The highlight of the week was getting approved to take her home on a day pass over the weekend.  She was able to leave each day after her 9am assessment and medications, and would return for her 9pm ones.  Needless to say, after 5 weeks in the hospital (and 3 weeks of staying round-the-clock), it was wonderful to all be under the same roof again, even just for a few hours.

 

Emmett was overjoyed to see his sister, and would pull up a chair during her feeding sessions to keep her company.  He even let her use his favourite bunnies during her nap -- now that's love! ❤️ Now it's just a matter of tying up all the final loose ends and follow-up appointments, and hopefully it's just a matter of time before we are home for good!

 



lots of catching up to do

 

not going to let her go anytime soon!

Smiles all around

It has been a good week.  Over the last few days we have noticed Elyse's personality starting to return and she is acting more and more like her old self -- complete with smiles, giggles, and her sweet baby babbling.  She has been weaned completely off the methadone, and will continue to wean off the clonidine over the next few weeks.  Interestingly enough, clonidine is primarily a medication used to treat high blood pressure, so the slow weaning process is not so much for the withdrawal as it is for the rebound hypertension that may occur if it is discontinued too quickly.

happy to see that smile again

 

We are still struggling with her feeding, and trying to get her off of the NG tube.  After being intubated for so long, she has most likely developed a bit of oral aversion, and I can only assume some muscle weakness too.  We are working alongside the Occupational Therapy (OT) team here at CHEO, and they have been great at suggesting a few exercises and techniques to try to make her more comfortable. 

 

the wild 'do came back too

 

The other issue is that because of her feeding schedule (every 3 hours over an hour and a half), I don't think she gets hungry enough to want to drink anything else by mouth.  So this weekend we are trying without the feeding tube for a few meals, to see if she will be more willing to take the bottle when she stops feeling full all the time.  And hopefully once she is comfortable drinking from a bottle again, we can transition back to breastfeeding -- because heaven knows I'm about ready to throw this pump out the window!  The doctors have mentioned possibly bringing her home with the feeding tube still in if we need to -- but we will see how the next few days go, and keep our fingers crossed that it is the motivation she needs to start eating on her own again.

 

they have toys here too!

No news is good news? (Or just a busy week)

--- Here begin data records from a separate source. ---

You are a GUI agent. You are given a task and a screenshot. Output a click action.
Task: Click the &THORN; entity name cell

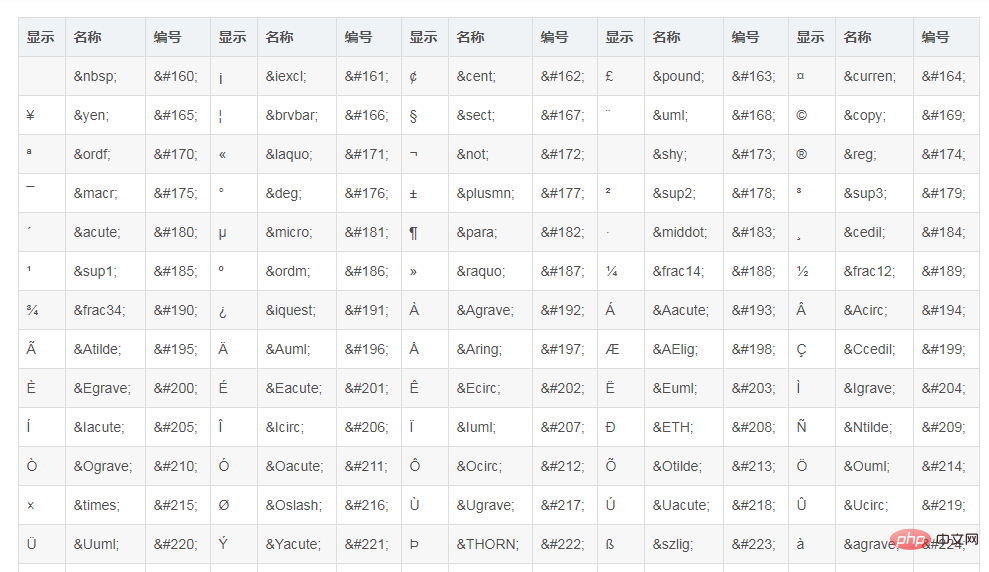point(490,544)
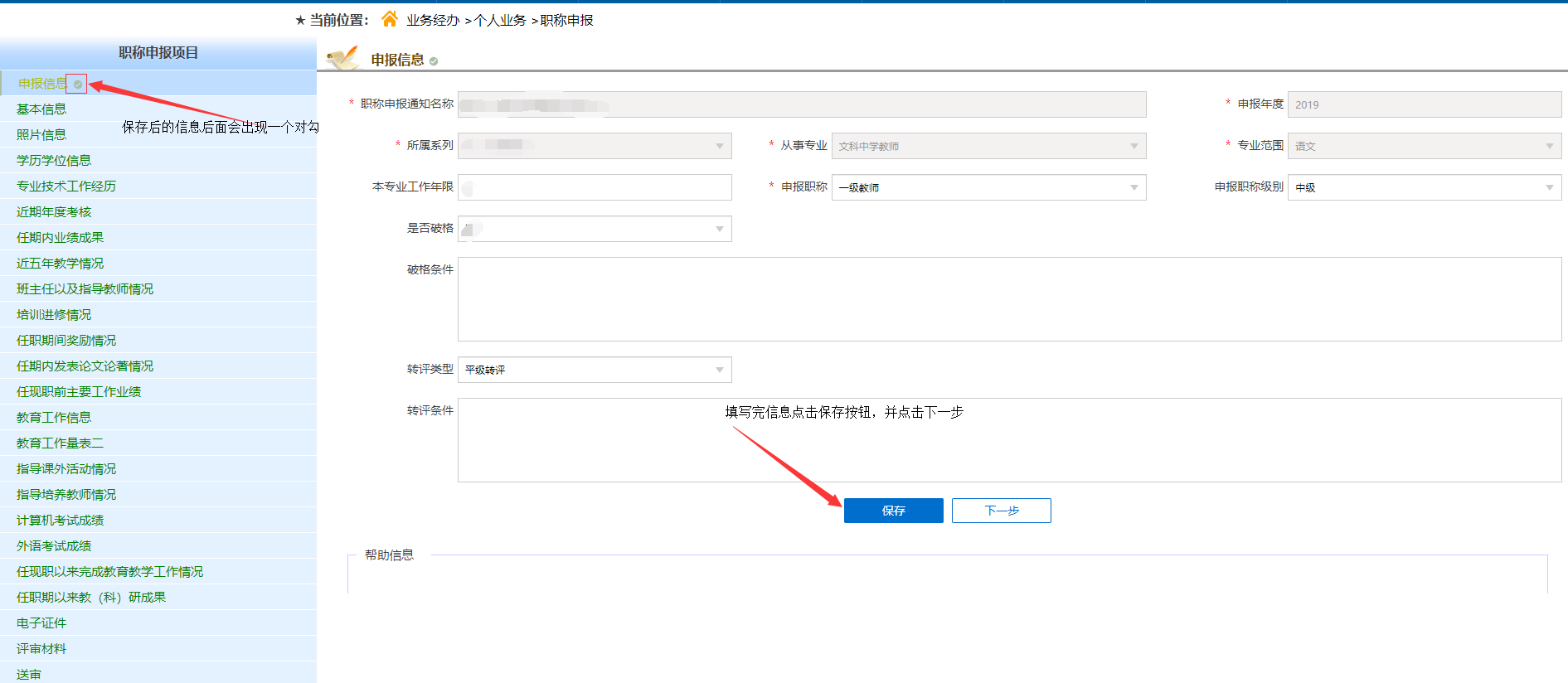Select 评审材料 in the sidebar
Viewport: 1568px width, 683px height.
pyautogui.click(x=41, y=649)
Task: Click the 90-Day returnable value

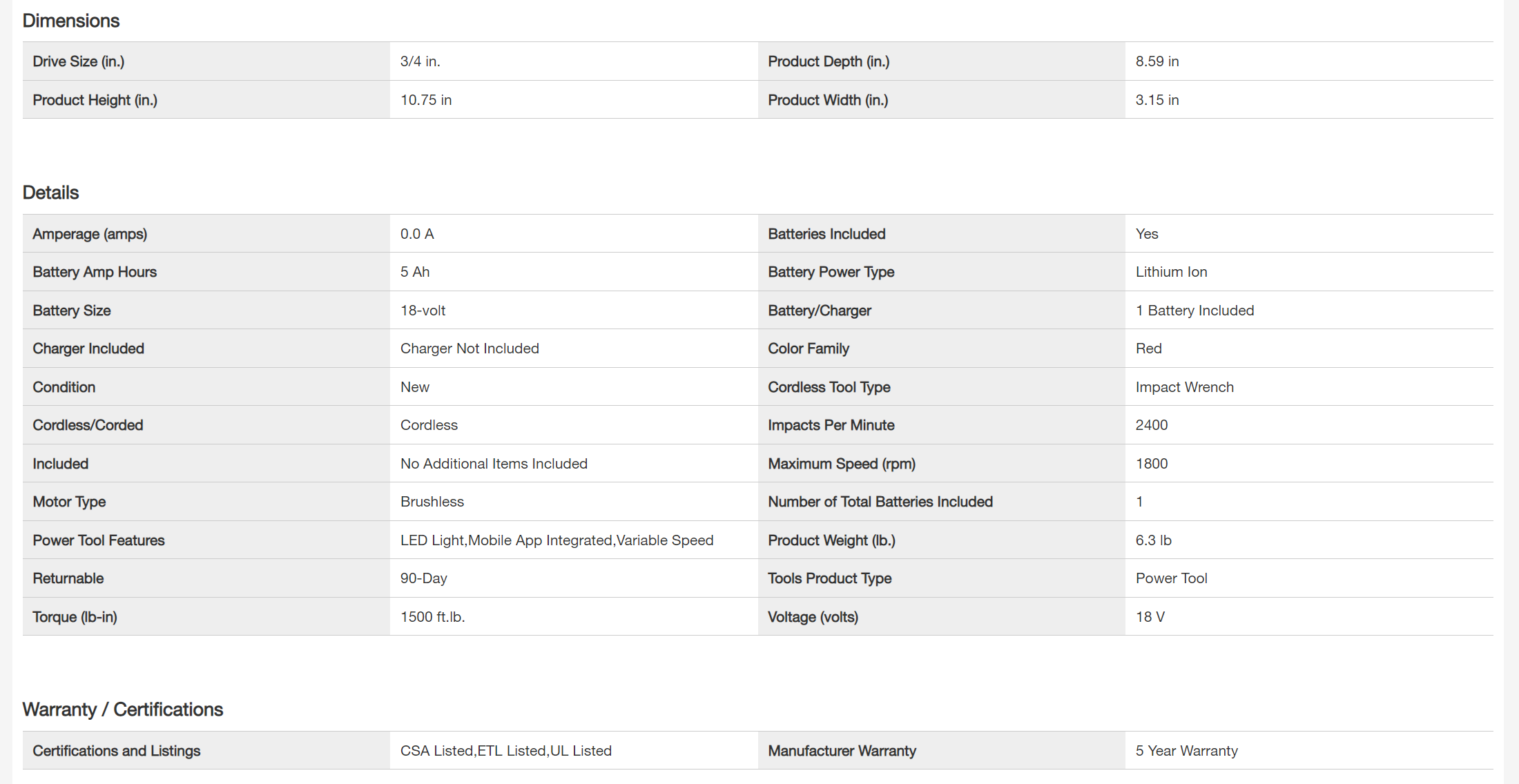Action: point(424,578)

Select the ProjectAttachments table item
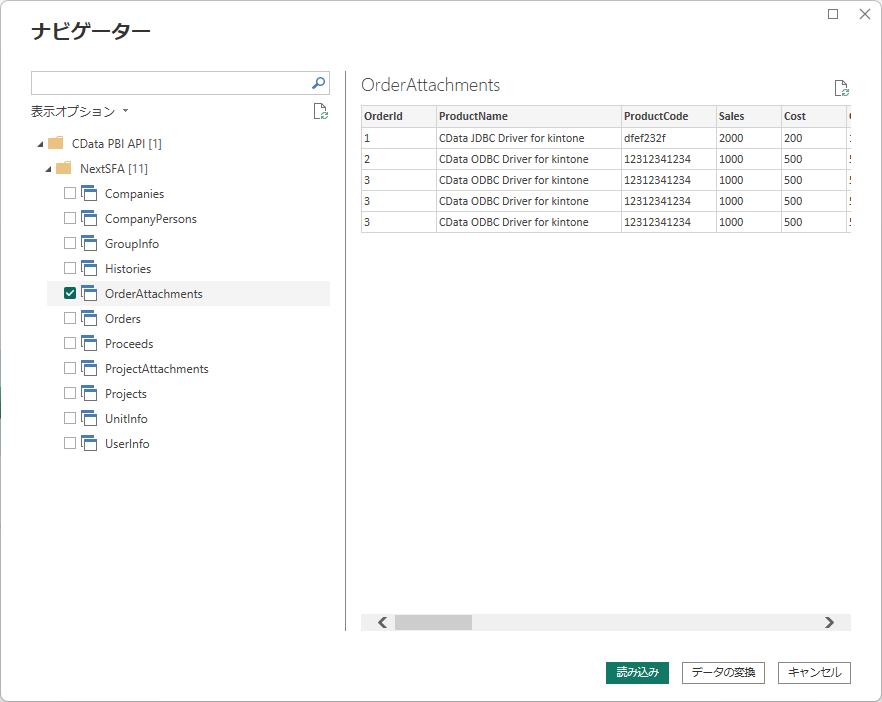coord(156,369)
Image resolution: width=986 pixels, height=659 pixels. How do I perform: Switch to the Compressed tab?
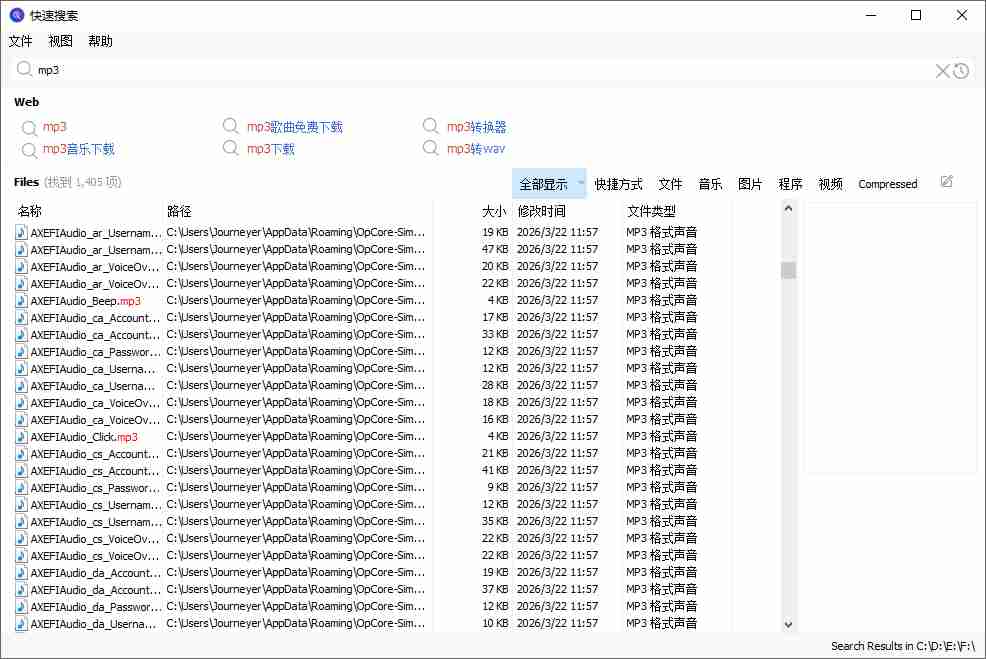[x=887, y=184]
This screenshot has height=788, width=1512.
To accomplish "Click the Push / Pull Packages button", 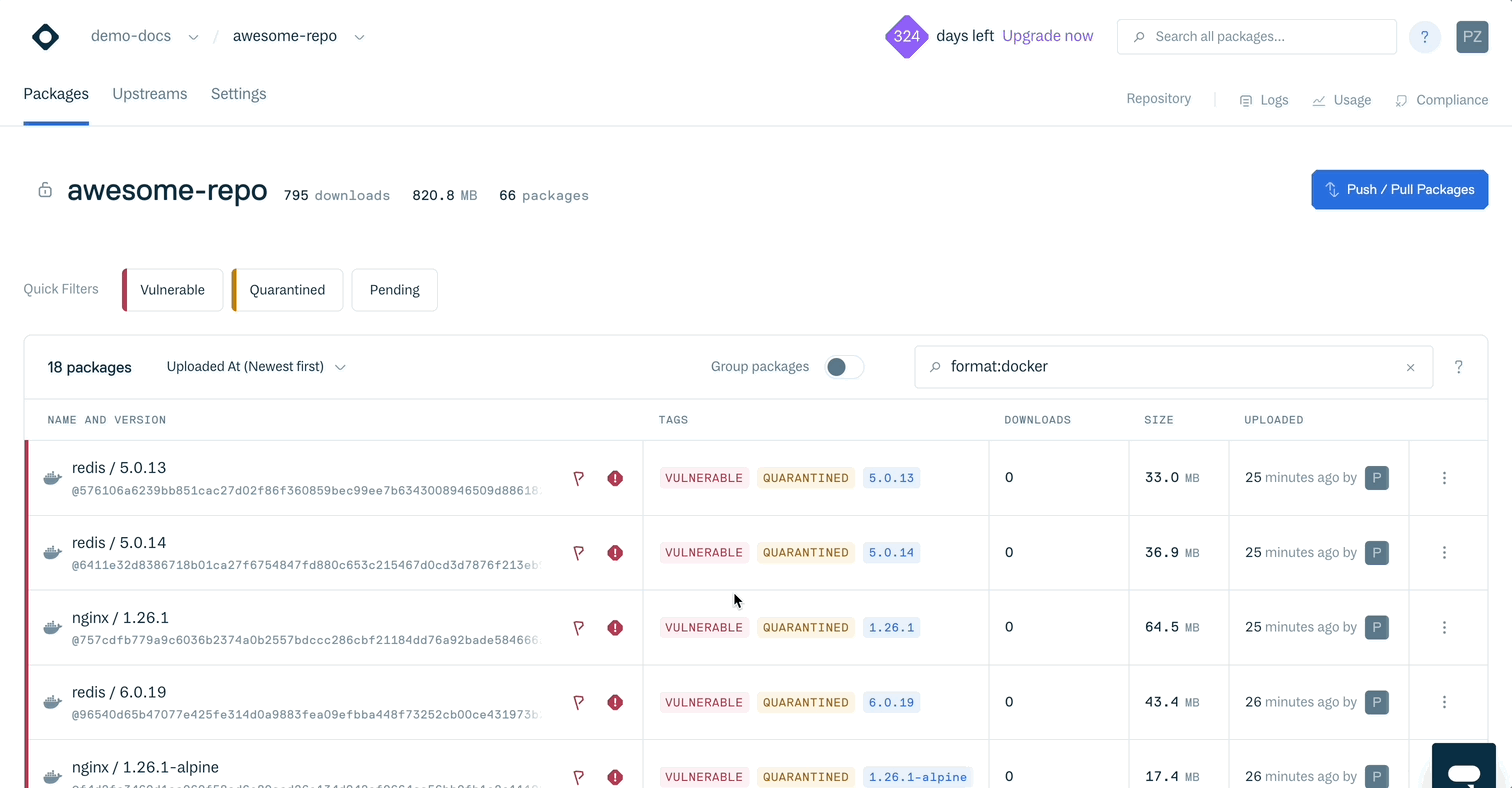I will tap(1399, 189).
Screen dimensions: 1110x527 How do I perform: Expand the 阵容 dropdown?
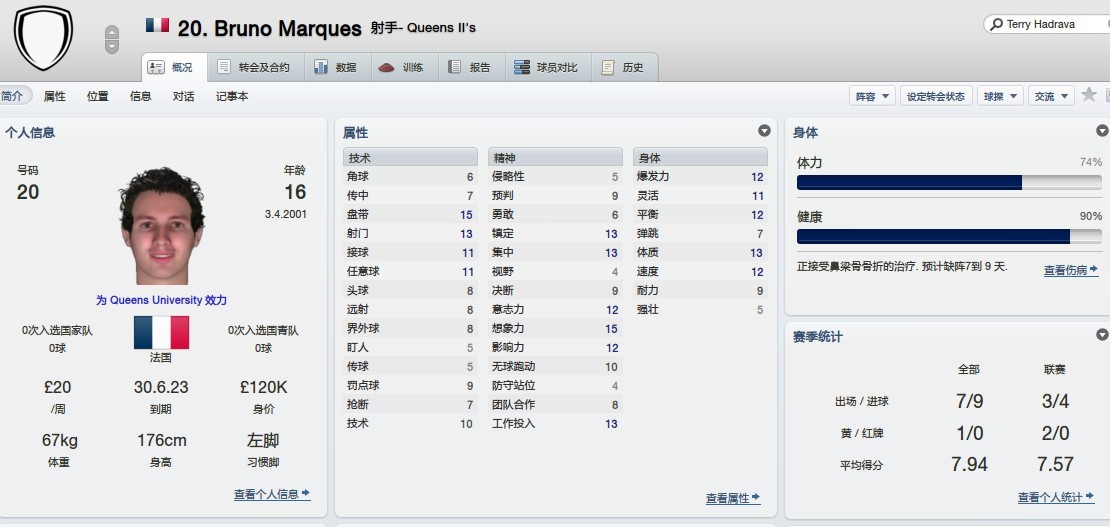(871, 96)
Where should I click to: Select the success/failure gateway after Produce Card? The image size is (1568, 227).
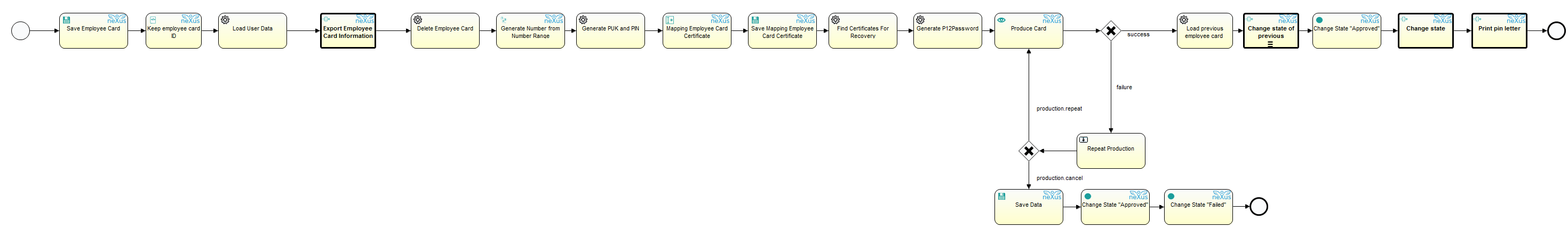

I wish there was more exciting news to share, but we are still here at CHEO (26 days and counting), trying to get through this recovery period.  The good news is that Elyse's respiratory virus has run it's course and her lungs have completely cleared.  The bad news is she's still in withdrawal and it really, really sucks.

the smiles are slowly returning

As we continue to wean her off the medications, each change in dose has been met with a variety of symptoms ranging from insomnia and irritability to sweating and vomiting.  We are starting to see her old personality start to return, but as she continues to be more alert during the day she is definitely needing a lot of hands-on attention and extra cuddles.

lots of cuddles

The biggest hurdle now is getting her back onto oral feeds.  We had worked our way back up to full-feed boluses every 3 hours through the NG tube, until she started having trouble keeping anything down and we switched back to continuous feeds to make it a little easier on her belly.  Today we will start shifting back towards bolus feeds and start again.

visit with Emmett

This has definitely been the most tiring stage of this journey so far.  Matt and I are doing 24hr shifts at the hospital, so we each get a chance to rest or catch up on things on our "days off".  There was talk of being able to go home this week, but that will all depend on how the next few days go.  Keeping our fingers crossed that the end is in sight!